Given task 1:
In the listing, take everything from the line containing "At what coordinates should I click to accomplish: Focus" down to the line containing "[x=89, y=6]", and write it out again, substituting "caret" for "arrow" and keeping all else the same.

Text block:
[START]

Before suicide, student shared room-mate concerns online

(L to R: Tyler Clementi, Dharun Ravi)

New York: The young man writing on the gay chat site was torn: he had discovered that his college roommate had spied on him from another room with a webcam as he kissed a male friend. Should he complain to the school? Would officials assign him someone worse? Or would he simply risk angering the roommate?

After all, the man wrote on September 21, aside from some occasional bad behavior, "he's a pretty decent roommate."

The next night, Tyler Clementi, a Rutgers University freshman, walked onto the George Washington Bridge and jumped over the edge; the authorities said his roommate had streamed a live Internet feed of Mr. Clementi's encounter with another man in their dormitory room.

Mr. Clementi's body was identified on Thursday. (Read: Student secretly taped having sex kills himself)

The messages in the forums of a pornography site, JustUsBoys.com, appear to have come from Mr. Clementi, a talented violinist from Ridgewood, N.J. The postings show a student wrestling with his rising indignation over a breach of privacy and trying to figure out how best to respond.

In one of the person's last messages, at 4:38 a.m. on the day Mr. Clementi took his life, the person wrote in a post that the roommate had tried again to catch him on camera the previous night, and had messaged friends to watch online.

He decided to act. "I ran to the nearest R.A. and set this thing in motion," he wrote. "We'll see what happens."

[END]

Given task 2:
Duplicate the entire article about Tyler Clementi's online posts without changing any of it.

Dataset records:
[START]

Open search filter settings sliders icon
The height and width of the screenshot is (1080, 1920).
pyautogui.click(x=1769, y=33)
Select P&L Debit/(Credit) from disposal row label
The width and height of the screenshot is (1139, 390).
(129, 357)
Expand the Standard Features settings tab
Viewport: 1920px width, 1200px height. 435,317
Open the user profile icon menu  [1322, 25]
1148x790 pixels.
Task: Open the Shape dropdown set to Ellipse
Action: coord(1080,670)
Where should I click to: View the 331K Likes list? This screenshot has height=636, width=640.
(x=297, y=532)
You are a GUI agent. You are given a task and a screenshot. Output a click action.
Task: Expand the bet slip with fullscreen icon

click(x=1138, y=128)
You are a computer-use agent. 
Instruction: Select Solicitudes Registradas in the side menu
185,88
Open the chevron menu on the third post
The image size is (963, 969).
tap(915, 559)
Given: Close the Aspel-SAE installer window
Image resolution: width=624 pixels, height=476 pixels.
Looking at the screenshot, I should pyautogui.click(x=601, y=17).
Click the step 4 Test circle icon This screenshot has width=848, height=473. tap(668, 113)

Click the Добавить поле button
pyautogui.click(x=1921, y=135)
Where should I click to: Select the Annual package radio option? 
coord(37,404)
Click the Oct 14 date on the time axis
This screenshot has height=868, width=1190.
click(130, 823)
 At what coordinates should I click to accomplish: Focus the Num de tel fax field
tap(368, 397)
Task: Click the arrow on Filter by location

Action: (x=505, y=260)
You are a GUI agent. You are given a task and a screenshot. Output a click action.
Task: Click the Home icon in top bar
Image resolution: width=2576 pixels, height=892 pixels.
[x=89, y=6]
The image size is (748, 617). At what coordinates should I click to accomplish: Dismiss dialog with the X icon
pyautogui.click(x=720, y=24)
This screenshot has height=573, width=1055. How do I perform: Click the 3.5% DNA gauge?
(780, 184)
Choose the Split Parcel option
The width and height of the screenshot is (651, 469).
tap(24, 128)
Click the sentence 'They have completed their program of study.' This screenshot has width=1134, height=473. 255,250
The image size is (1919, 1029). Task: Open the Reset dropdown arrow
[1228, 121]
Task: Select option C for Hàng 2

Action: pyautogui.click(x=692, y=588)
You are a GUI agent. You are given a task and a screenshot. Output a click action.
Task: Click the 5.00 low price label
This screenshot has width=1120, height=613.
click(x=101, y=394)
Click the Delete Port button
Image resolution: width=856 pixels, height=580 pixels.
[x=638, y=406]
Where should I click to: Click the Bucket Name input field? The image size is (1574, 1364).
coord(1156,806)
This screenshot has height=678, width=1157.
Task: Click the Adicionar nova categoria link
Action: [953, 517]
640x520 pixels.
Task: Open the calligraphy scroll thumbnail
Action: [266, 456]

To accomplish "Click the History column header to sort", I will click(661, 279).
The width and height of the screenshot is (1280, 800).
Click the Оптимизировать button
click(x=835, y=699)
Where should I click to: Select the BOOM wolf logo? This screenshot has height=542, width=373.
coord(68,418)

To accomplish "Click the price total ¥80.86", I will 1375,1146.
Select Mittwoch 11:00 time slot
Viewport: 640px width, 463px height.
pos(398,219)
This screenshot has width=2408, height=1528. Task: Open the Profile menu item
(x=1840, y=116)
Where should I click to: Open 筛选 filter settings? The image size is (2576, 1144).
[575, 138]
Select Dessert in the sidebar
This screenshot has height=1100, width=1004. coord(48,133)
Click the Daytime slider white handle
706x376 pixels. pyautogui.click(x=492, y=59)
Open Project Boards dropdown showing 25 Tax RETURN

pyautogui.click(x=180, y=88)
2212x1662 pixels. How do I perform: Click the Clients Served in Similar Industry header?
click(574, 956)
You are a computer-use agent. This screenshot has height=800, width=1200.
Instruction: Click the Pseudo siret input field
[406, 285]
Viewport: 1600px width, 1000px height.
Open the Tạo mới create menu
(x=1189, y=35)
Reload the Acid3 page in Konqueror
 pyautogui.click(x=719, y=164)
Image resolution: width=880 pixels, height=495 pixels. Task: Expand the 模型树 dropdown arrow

[END]

Answer 1:
 At what coordinates should I click to accomplish: Focus the Num de tel fax field
tap(368, 397)
Task: Click the caret on Filter by location

Action: (x=505, y=260)
You are a GUI agent. You are given a task and a screenshot. Output a click action.
Task: Click the Home icon in top bar
Image resolution: width=2576 pixels, height=892 pixels.
[x=89, y=6]

Answer 2:
Before suicide, student shared room-mate concerns online

(L to R: Tyler Clementi, Dharun Ravi)

New York: The young man writing on the gay chat site was torn: he had discovered that his college roommate had spied on him from another room with a webcam as he kissed a male friend. Should he complain to the school? Would officials assign him someone worse? Or would he simply risk angering the roommate?

After all, the man wrote on September 21, aside from some occasional bad behavior, "he's a pretty decent roommate."

The next night, Tyler Clementi, a Rutgers University freshman, walked onto the George Washington Bridge and jumped over the edge; the authorities said his roommate had streamed a live Internet feed of Mr. Clementi's encounter with another man in their dormitory room.

Mr. Clementi's body was identified on Thursday. (Read: Student secretly taped having sex kills himself)

The messages in the forums of a pornography site, JustUsBoys.com, appear to have come from Mr. Clementi, a talented violinist from Ridgewood, N.J. The postings show a student wrestling with his rising indignation over a breach of privacy and trying to figure out how best to respond.

In one of the person's last messages, at 4:38 a.m. on the day Mr. Clementi took his life, the person wrote in a post that the roommate had tried again to catch him on camera the previous night, and had messaged friends to watch online.

He decided to act. "I ran to the nearest R.A. and set this thing in motion," he wrote. "We'll see what happens."